From the entries below, transcribe exactly the lines between the line holding "Viewport: 1456px width, 819px" and the line holding "the gear settings", inclusive; skip all other lines.

• [Given records]
-*-

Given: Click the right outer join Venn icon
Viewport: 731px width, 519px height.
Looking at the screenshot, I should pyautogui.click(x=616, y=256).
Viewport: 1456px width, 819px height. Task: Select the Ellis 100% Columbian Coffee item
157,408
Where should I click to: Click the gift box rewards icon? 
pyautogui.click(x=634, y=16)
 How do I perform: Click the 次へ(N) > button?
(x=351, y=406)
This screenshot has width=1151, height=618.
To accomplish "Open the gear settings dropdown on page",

-*-

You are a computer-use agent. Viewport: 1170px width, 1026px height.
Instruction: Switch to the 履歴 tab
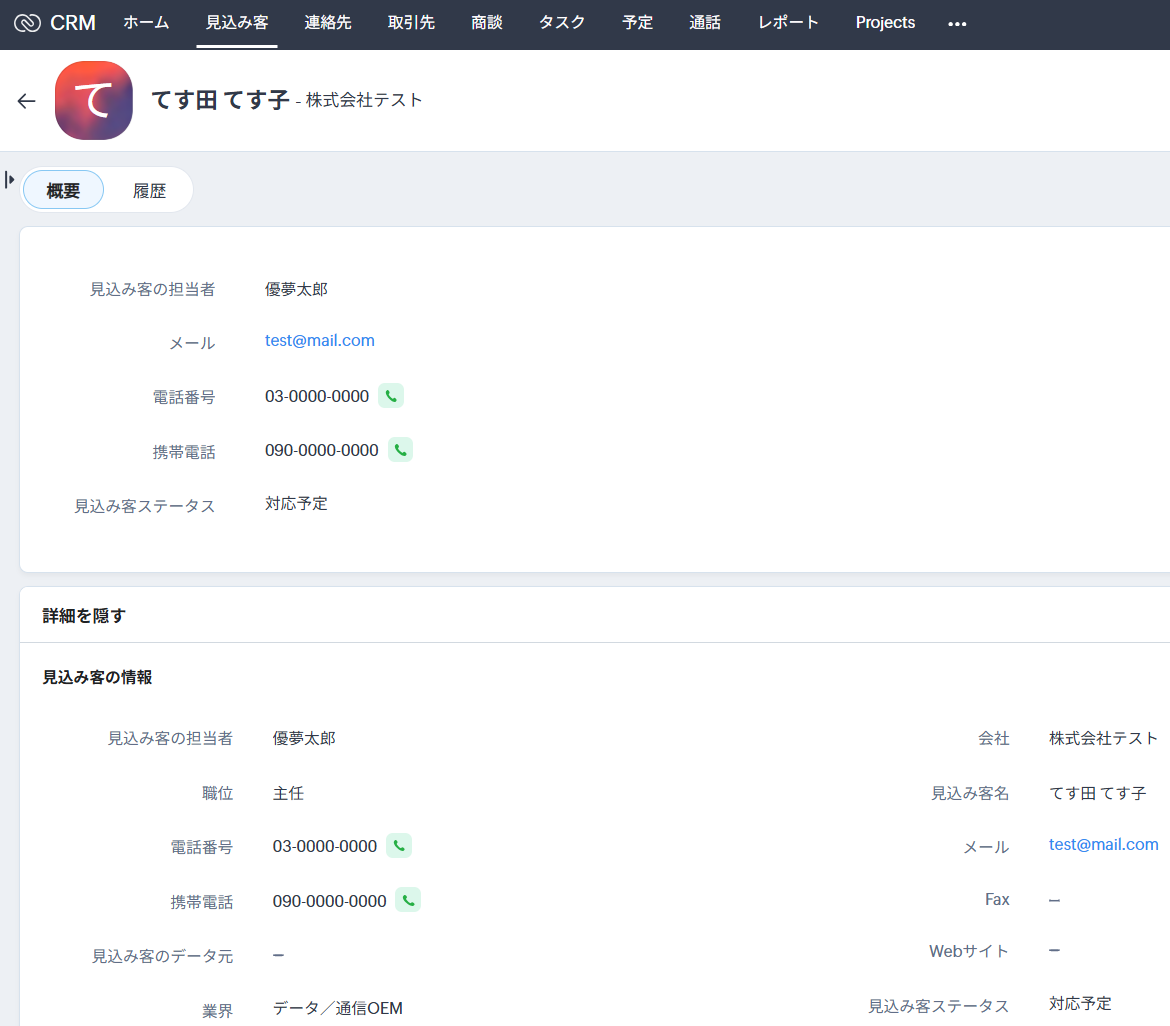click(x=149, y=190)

-*-

• [Problem solution]
Viewport: 1456px width, 819px height. Task: Select the Ellis 100% Columbian Coffee item
157,408
Where should I click to: Click the gift box rewards icon? 
pyautogui.click(x=634, y=16)
 How do I perform: Click the 次へ(N) > button?
(x=351, y=406)
This screenshot has width=1151, height=618.
To accomplish "Open the gear settings dropdown on page",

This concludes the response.